__Exercise description__:
Retype the entries below word for word, beginning at the line that has "You are a computer-use" and continuing through the last line of the entries. Leave out the pictures.

__Material for this task__:
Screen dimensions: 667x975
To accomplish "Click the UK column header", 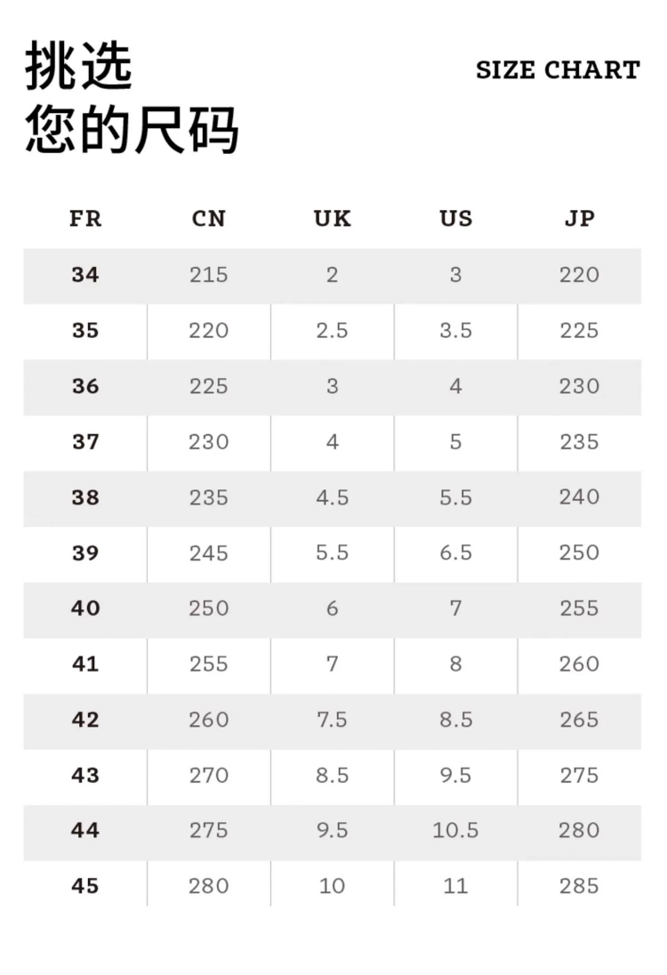I will 333,219.
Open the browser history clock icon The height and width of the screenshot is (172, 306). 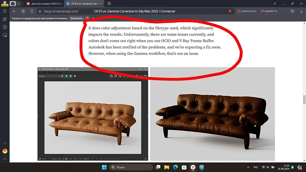[5, 11]
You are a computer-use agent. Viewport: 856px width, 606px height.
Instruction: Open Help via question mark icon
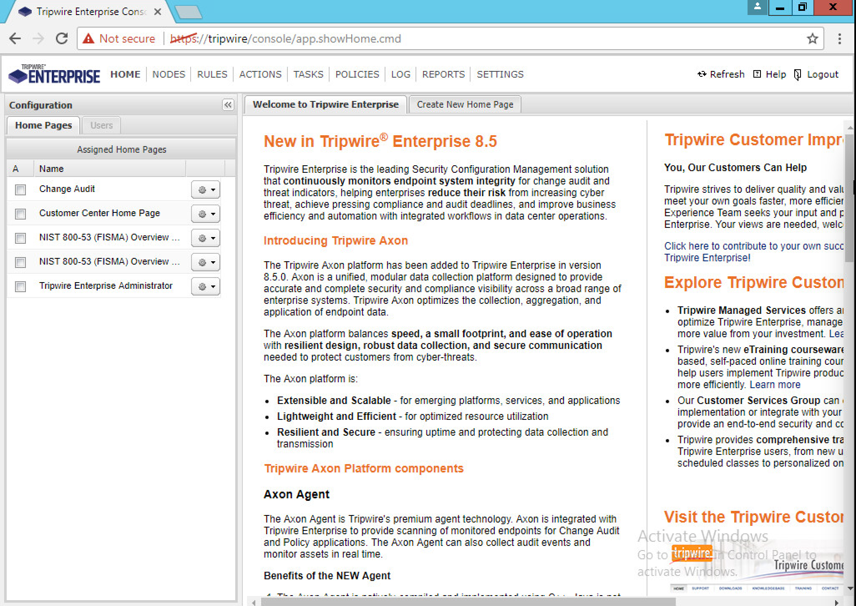point(757,74)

__Response to this exercise__:
You are a computer-use agent. Viewport: 856px width, 606px height.
Instruction: Open Help via question mark icon
point(757,74)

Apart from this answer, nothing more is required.